I left Manchester at eighteen to study architecture at Portsmouth and Kingston Universities, then moved to Sydney, Australia. After an eventful twelve months (some of which I can almost remember) I spent a year in India and Nepal, before moving to New York. I loved it, but when my visa expired I returned to the UK.

Headed up to Annapurna Base camp, Nepal, 1995. I’m the ugly one to the right.

Back in London, I took a fantastic job at Grimshaw Architects designing spaceship-looking buildings. They won awards and went over budget in equal measure. It was during this time I started to write in earnest, and after a few false starts completed my first novel, U.K.Ultra. The story was an alternate history of the UK, where the British government used drugs to pacify and control the population.

It was rubbish.

However, I enjoyed writing it so much I left Grimshaw to work part time at KPF architects. There I wrote my second book, Honeysuckle, about an alcoholic priest with a bad gambling habit.

Better, it got some agent attention, but no prizes.

By this point I’d been in London for ten years and was itchy to travel again. New York had been so much fun I moved back, taking nothing with me but two badly written books and some pants. During the days I designed towers for KPF, in the evenings I wrote a new new sci-fi novel, Mechanical. This one worked, and I finished runner-up in an international writing competition. Close, but no cigar. Yeah, it still burns.

Evolo Skyscraper Competition Entry 2015: “Life Tree.”
Nanoscopic seeds are planted in desolate areas; they grow into machine ‘trees’ that grow new cities. I’m always thinking about Sci-Fi, even when not.

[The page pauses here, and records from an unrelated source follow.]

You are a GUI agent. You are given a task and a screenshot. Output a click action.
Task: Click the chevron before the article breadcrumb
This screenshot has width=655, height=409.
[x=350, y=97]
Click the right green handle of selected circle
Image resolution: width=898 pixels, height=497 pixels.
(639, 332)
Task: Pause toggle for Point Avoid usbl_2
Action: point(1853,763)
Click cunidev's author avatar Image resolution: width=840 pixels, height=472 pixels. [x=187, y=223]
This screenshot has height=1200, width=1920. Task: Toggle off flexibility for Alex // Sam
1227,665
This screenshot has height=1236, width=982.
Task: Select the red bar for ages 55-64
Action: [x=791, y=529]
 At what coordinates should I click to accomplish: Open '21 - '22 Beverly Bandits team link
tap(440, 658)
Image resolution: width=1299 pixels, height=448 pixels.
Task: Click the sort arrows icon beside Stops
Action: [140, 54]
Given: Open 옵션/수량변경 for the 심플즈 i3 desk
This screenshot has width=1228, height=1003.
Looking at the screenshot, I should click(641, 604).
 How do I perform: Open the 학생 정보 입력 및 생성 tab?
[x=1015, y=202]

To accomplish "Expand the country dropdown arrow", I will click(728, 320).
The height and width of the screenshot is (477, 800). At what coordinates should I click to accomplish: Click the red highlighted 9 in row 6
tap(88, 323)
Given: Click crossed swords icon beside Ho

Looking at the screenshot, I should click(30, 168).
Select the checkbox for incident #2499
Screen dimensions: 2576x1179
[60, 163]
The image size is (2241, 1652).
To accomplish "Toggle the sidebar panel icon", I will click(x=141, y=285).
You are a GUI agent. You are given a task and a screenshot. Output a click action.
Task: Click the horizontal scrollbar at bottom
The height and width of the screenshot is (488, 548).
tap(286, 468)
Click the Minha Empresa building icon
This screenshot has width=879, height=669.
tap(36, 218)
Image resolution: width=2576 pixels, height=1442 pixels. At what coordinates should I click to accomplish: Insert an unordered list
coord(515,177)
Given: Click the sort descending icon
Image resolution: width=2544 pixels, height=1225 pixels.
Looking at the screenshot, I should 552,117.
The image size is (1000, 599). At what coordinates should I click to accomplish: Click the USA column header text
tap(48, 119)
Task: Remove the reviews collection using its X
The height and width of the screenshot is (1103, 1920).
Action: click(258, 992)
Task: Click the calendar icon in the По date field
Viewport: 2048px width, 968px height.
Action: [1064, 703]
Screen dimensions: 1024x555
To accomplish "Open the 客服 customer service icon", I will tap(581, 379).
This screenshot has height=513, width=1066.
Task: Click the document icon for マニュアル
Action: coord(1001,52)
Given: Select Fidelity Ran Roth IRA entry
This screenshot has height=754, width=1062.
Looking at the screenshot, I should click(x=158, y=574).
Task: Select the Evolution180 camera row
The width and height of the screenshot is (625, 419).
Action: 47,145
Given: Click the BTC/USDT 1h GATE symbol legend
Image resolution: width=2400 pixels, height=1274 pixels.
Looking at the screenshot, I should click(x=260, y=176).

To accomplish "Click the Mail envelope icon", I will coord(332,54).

Life moves on. I got married and had two kids, moved to Gensler Architects for a more family-oriented lifestyle, and won more awards. However, it turns out there’s no such thing as a family lifestyle in architecture and I got fired for pointing that out.

I was the design director of the 2015 AIA award winning Dwight-Engelwood STEM center, New Jersey, USA . . .

. . . and then led the design team competing for the UBER HQ building in San Francisco . . .

. . . which we won, and then I was fired for not filling out an HR form out correctly. This is a true story.

After all of that it seemed time to work for myself, so I started a company producing hand-drawn illustrations. During my architectural career I’d seen computer renderings become so overused they lost any impact they once had. I’d had success in my own presentations using sketched perspectives, so decided to do it professionally. It went far better than expected, and within a year I was featured by Apple. It seems our AI overlords were monitoring me.

At home, with time on my hands, I had an idea for a new book. A woman walks along a beach and steps on something. She pauses… then disintegrates. That kernel started me working on This Automatic Eden. Whilst writing that I realized the twisted and broken Brooklyn I had created was my father’s garage on a dreamlike scale, humans nothing more than tiny, inconsequential beings surrounded by unknowable and terrifying machinery. You can’t escape your upbringing, no matter how hard you try.

So that’s why I write about New York in the 2050s.
That’s why automation and murder.
That’s why sentient, pathological machines.